## Description of the task
Rewrite the items from the line with "IT-Sicherheit [button] (714, 174)" up to and including the line with "成考答疑 (595, 218)", putting "Telekom-Delegierten" in place of "Telecom-Delegierten" and leaving everything else as it is.

## Records for the exercise
BEGIN

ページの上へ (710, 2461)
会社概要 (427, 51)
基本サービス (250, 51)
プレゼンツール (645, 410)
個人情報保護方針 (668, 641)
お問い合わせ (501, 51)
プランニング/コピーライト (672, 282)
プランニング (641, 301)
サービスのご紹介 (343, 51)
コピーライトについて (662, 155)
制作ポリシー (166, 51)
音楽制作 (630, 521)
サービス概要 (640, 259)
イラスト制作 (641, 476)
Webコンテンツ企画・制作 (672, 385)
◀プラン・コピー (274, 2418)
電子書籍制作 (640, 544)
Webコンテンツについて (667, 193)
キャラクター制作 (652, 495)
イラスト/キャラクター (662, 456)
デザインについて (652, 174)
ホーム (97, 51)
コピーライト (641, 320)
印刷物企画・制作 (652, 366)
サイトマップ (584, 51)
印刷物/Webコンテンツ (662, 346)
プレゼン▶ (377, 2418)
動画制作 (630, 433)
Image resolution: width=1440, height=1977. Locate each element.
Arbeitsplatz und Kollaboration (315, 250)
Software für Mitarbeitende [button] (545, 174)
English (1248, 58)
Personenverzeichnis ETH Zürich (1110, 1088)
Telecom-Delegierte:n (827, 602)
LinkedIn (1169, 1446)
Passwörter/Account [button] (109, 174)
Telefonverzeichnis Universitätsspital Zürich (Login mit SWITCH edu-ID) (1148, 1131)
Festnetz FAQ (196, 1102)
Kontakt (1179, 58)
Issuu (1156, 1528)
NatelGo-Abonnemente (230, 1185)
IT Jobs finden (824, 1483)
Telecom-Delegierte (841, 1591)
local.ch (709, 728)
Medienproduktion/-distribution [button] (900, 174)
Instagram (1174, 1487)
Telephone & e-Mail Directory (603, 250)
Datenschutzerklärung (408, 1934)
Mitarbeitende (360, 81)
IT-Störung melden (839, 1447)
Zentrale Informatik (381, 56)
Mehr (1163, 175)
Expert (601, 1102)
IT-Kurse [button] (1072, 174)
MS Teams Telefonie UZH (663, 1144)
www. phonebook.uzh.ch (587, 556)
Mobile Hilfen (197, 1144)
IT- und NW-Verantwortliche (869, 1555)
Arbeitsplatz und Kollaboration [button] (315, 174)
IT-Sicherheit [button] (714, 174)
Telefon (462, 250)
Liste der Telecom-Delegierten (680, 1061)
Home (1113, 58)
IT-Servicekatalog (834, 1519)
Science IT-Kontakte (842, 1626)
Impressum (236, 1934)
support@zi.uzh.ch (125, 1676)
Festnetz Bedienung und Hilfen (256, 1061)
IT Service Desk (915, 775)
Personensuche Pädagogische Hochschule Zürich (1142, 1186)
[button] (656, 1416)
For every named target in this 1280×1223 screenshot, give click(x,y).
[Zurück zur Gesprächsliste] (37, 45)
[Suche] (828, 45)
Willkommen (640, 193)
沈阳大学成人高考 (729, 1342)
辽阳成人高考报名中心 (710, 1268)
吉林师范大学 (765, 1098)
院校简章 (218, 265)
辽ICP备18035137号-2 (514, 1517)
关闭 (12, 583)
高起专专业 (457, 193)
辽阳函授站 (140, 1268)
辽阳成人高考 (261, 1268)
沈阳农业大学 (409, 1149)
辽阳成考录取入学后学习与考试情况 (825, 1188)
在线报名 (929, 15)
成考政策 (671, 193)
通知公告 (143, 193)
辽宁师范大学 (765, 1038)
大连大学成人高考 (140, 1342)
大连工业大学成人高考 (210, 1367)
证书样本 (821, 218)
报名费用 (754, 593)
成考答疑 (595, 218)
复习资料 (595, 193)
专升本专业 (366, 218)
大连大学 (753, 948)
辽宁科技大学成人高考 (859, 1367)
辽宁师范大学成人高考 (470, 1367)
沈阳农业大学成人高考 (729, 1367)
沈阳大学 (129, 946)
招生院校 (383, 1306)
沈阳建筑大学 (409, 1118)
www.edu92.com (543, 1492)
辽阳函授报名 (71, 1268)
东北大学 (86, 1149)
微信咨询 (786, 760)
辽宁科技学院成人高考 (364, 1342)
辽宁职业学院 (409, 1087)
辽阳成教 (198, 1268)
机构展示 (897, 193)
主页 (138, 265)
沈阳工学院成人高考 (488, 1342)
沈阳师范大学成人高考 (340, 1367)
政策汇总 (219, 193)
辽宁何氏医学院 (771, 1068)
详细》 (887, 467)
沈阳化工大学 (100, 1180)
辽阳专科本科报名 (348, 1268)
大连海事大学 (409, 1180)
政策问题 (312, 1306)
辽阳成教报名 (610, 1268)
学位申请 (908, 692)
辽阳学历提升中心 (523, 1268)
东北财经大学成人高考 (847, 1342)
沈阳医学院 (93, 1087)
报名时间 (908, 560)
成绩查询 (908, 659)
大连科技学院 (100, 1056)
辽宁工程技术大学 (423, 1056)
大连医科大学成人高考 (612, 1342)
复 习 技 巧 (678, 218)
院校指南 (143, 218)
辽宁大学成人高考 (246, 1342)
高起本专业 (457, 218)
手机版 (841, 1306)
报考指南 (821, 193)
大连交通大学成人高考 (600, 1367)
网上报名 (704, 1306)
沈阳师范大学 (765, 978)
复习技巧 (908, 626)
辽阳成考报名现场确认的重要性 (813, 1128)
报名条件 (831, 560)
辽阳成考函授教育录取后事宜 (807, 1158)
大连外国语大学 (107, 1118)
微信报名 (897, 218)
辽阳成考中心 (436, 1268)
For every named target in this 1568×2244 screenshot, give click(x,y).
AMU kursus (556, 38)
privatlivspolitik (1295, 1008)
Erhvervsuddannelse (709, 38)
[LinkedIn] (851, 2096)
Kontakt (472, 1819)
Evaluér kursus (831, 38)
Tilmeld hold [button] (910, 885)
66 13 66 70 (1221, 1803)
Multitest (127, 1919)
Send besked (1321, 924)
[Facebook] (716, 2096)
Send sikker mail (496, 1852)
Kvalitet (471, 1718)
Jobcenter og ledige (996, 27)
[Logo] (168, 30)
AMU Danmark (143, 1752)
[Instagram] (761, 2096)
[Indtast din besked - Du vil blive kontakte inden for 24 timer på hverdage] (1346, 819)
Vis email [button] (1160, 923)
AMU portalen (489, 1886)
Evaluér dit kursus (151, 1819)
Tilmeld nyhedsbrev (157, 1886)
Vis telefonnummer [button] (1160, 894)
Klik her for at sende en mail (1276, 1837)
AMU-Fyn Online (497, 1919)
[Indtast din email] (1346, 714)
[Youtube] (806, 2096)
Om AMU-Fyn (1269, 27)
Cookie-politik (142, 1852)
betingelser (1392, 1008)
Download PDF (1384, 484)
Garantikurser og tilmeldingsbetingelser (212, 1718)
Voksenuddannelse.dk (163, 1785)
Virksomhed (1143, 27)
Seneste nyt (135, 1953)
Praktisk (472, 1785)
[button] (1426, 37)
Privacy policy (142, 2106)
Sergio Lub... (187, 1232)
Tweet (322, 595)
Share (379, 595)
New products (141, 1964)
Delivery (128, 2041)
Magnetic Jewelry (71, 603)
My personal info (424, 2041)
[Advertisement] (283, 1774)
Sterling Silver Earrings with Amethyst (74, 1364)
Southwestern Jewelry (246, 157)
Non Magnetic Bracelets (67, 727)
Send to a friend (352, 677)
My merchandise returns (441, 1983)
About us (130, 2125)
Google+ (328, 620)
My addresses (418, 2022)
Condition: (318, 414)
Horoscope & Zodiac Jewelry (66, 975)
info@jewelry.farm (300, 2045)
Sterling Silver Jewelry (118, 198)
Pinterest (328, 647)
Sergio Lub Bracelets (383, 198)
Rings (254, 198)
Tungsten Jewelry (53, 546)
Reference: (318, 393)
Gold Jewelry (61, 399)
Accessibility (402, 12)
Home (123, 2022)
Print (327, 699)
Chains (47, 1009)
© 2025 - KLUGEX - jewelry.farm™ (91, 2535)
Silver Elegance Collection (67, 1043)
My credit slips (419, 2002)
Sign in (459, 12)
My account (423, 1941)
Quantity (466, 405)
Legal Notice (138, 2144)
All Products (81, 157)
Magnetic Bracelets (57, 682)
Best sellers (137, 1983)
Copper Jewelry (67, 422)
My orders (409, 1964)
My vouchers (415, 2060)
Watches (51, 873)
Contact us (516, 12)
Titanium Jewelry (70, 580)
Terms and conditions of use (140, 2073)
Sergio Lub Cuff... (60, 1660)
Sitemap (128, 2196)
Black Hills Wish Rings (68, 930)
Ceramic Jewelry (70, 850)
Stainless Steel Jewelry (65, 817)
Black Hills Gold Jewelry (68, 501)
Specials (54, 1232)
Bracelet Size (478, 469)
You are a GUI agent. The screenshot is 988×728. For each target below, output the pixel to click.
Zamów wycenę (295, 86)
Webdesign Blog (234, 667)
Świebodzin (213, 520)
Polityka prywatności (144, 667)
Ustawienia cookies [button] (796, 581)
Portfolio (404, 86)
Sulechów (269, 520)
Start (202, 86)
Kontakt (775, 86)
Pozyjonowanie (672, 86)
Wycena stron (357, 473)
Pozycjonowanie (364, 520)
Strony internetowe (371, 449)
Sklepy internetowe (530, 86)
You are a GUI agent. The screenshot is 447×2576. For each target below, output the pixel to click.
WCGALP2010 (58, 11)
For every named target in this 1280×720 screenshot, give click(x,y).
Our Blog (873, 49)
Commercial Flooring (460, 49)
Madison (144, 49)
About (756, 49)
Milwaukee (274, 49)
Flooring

END

## Reply to the task
IT-Sicherheit [button] (714, 174)
Telefon (462, 250)
Liste der Telekom-Delegierten (680, 1061)
Home (1113, 58)
IT-Servicekatalog (834, 1519)
Science IT-Kontakte (842, 1626)
Impressum (236, 1934)
support@zi.uzh.ch (125, 1676)
Festnetz Bedienung und Hilfen (256, 1061)
IT Service Desk (915, 775)
Personensuche Pädagogische Hochschule Zürich (1142, 1186)
[button] (656, 1416)
For every named target in this 1280×1223 screenshot, give click(x,y).
[Zurück zur Gesprächsliste] (37, 45)
[Suche] (828, 45)
Willkommen (640, 193)
沈阳大学成人高考 (729, 1342)
辽阳成人高考报名中心 (710, 1268)
吉林师范大学 (765, 1098)
院校简章 (218, 265)
辽ICP备18035137号-2 (514, 1517)
关闭 (12, 583)
高起专专业 (457, 193)
辽阳函授站 (140, 1268)
辽阳成人高考 (261, 1268)
沈阳农业大学 (409, 1149)
辽阳成考录取入学后学习与考试情况 (825, 1188)
在线报名 (929, 15)
成考政策 (671, 193)
通知公告 (143, 193)
辽宁师范大学 (765, 1038)
大连大学成人高考 (140, 1342)
大连工业大学成人高考 (210, 1367)
证书样本 (821, 218)
报名费用 (754, 593)
成考答疑 (595, 218)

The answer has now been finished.